* WORK INSTRUCTION A: Rewrite the stretch of the article on the Canadian office market from "According to Google’s" through "workplaces going forward.", changing "employee utilization" to "office utilization".
* WORK INSTRUCTION B: Carry on the article about the Canadian office market past its last sentence.

* SELECTED EXCERPT:

= Beginning of Section =

The Uncertain Future of the Canadian Office Market

Published December 21, 2022

When COVID-19 emerged and the World Health Organization declared the outbreak a “Pandemic” on March 11, 2020, the world instantly changed. The global economy came to a screeching halt via government-mandated lockdowns and, out of necessity, the world’s service workers pivoted immediately to a work-from-home model. This ability to digitally work on a home computer and avoid the analog “pre-COVID” world hassles of commuting to work on crowded routes led many employees and employers to ask themselves the question, “Is this a better way?” Nearly three years since the pandemic began, the global services sector is still trying to determine a suitable response to this question, which, no doubt, will ascribe a large question mark to the fate of the office market.

Looking ahead, the question remains whether the pandemic has changed work habits and business models temporarily, or is this permanent and a structural shift?

We invite you to learn more about this subject by reading our latest white paper.

Transcript

When COVID-19 emerged and the World Health Organization declared the outbreak a “Pandemic” on March 11, 2020, the world instantly changed. The global economy came to a screeching halt via government-mandated lockdowns and, out of necessity, the world’s service workers pivoted immediately to a work-from-home model.

This ability to digitally work on a home computer and avoid the analog “pre-COVID” world hassles of commuting to work on crowded routes led many employees and employers to ask themselves the question, “Is this a better way?” Nearly three years since the Pandemic began, the global services sector is still trying to determine a suitable response to this question, which, no doubt, will ascribe a large question mark to the fate of the office market.

Looking at the existing trends since the beginning of the Pandemic, it is clear that higher quality buildings that are more functional, desirable, and adaptable are outperforming, reflecting more resilient vacancy rates than the total Canadian office market. Perhaps a more shocking trend is that for the first time, the national vacancy rate for downtown offices has risen above the suburban equivalent.

Looking ahead, the question remains whether the Pandemic has changed work habits and business models temporarily, or is this permanent and a structural shift?

According to Google’s mobility trends, it appears the ratios of people traffic to “Workplaces” and “Transit Stations” have been recently improving relative to the depths of the Pandemic, but both categories are still 23-26% below their pre-Pandemic levels. Reinforcing this finding, Kastle Systems’ daily access data from 41,000 businesses nationwide shows 55% fewer service sector employees signing into and out of offices compared to pre-Pandemic levels. Assuming an average of the Google Mobility trends and the Kastle Barometer for workplace activity, employee utilization will be 35% lower at workplaces going forward.

= End of Section =

* MATERIAL SUPPLIED:
= Beginning of Section =

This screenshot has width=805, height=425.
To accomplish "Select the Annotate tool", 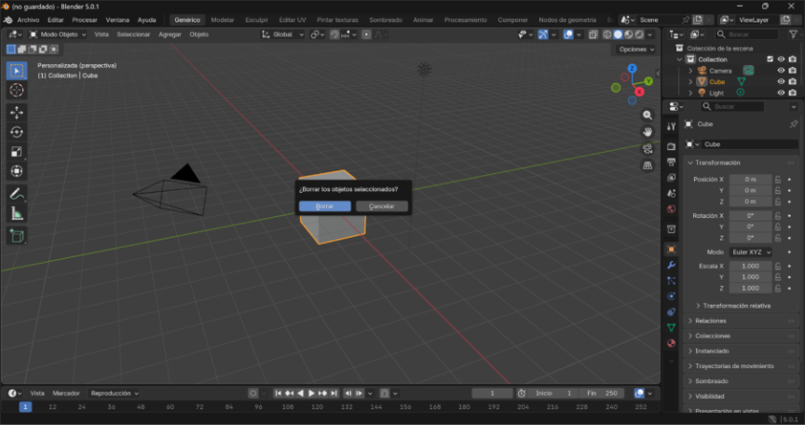I will click(x=17, y=195).
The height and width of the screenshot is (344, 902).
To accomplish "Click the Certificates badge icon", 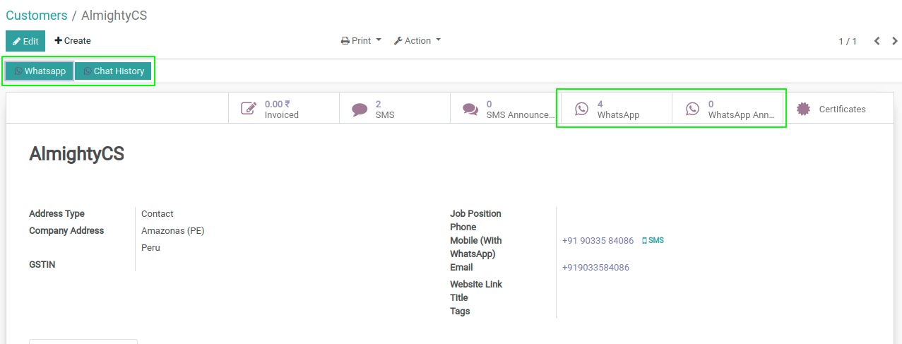I will pos(803,109).
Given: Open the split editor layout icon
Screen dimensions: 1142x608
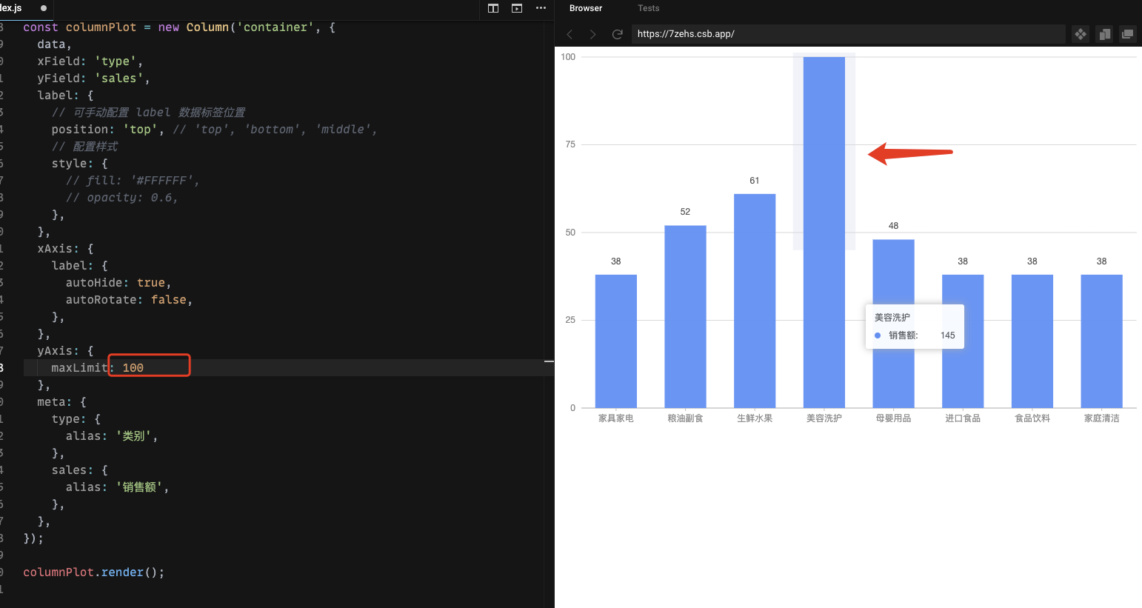Looking at the screenshot, I should click(493, 8).
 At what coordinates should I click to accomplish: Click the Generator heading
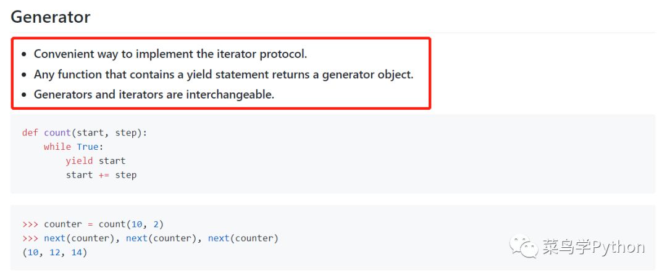[50, 17]
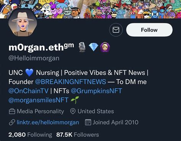Click the seedling emoji in bio

coord(75,100)
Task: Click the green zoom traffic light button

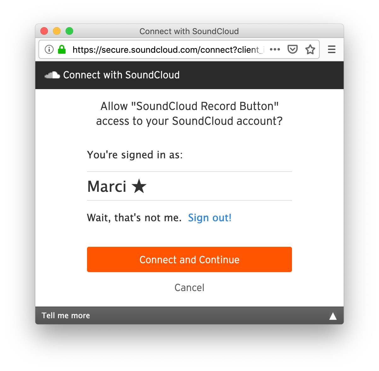Action: (69, 31)
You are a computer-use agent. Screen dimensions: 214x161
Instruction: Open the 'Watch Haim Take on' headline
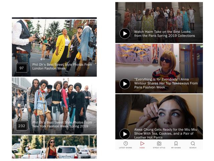click(x=164, y=34)
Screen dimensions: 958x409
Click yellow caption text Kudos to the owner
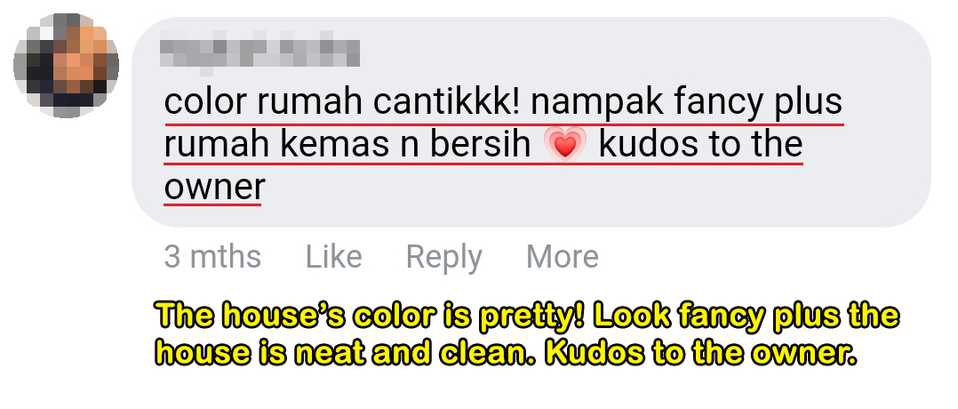pyautogui.click(x=700, y=353)

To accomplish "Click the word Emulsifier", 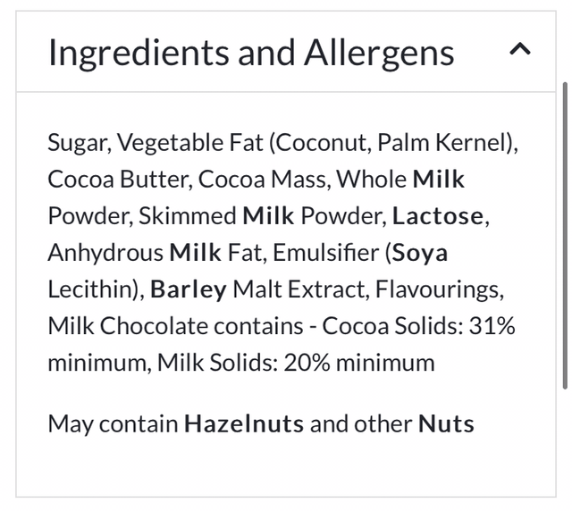I will (x=324, y=253).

= End of Section =

* EXERCISE OUTPUT A:
According to Google’s mobility trends, it appears the ratios of people traffic to “Workplaces” and “Transit Stations” have been recently improving relative to the depths of the Pandemic, but both categories are still 23-26% below their pre-Pandemic levels. Reinforcing this finding, Kastle Systems’ daily access data from 41,000 businesses nationwide shows 55% fewer service sector employees signing into and out of offices compared to pre-Pandemic levels. Assuming an average of the Google Mobility trends and the Kastle Barometer for workplace activity, office utilization will be 35% lower at workplaces going forward.

* EXERCISE OUTPUT B:
If office traffic has still not fully recovered to levels seen nearly three years ago before the Pandemic began, it is fair to assume that this trend of reduced employee activity in the office is structural, or at least has further staying power.

What are the implications of potentially having significantly less people in an office on any given day? Anchoring off this 35% Work-from-Home Impairment and some key assumptions detailed in our whitepaper, the projected demand and new supply of office space over the next 5 years will likely result in Canada’s national office vacancy of 16.4%, being reduced to a more balanced 10.6% in 5 years. There are many generous assumptions that are applied here, therefore, this may be a best-case scenario for the office market. Even if it occurs, it is unlikely to result in any meaningful rental rate growth due to excess space options for tenants. The potential path to getting back to a balanced market is bracketed by a wide dispersion of outcomes – the office market is likely poised for downward repricing, but not all segments or properties will be impacted in the same way.

One thing is for certain, the next five years for the Canadian office market will look strikingly different than the previous five years.  Canada’s office market will undoubtedly evolve to meet the future needs of Canadian corporations, as the retail sector has done over many years and cycles.

Owners able to best determine which behavioural trends are structural rather than temporary and can execute adaptive strategies to capitalize on these trends will be best positioned for future outperformance in the office sector.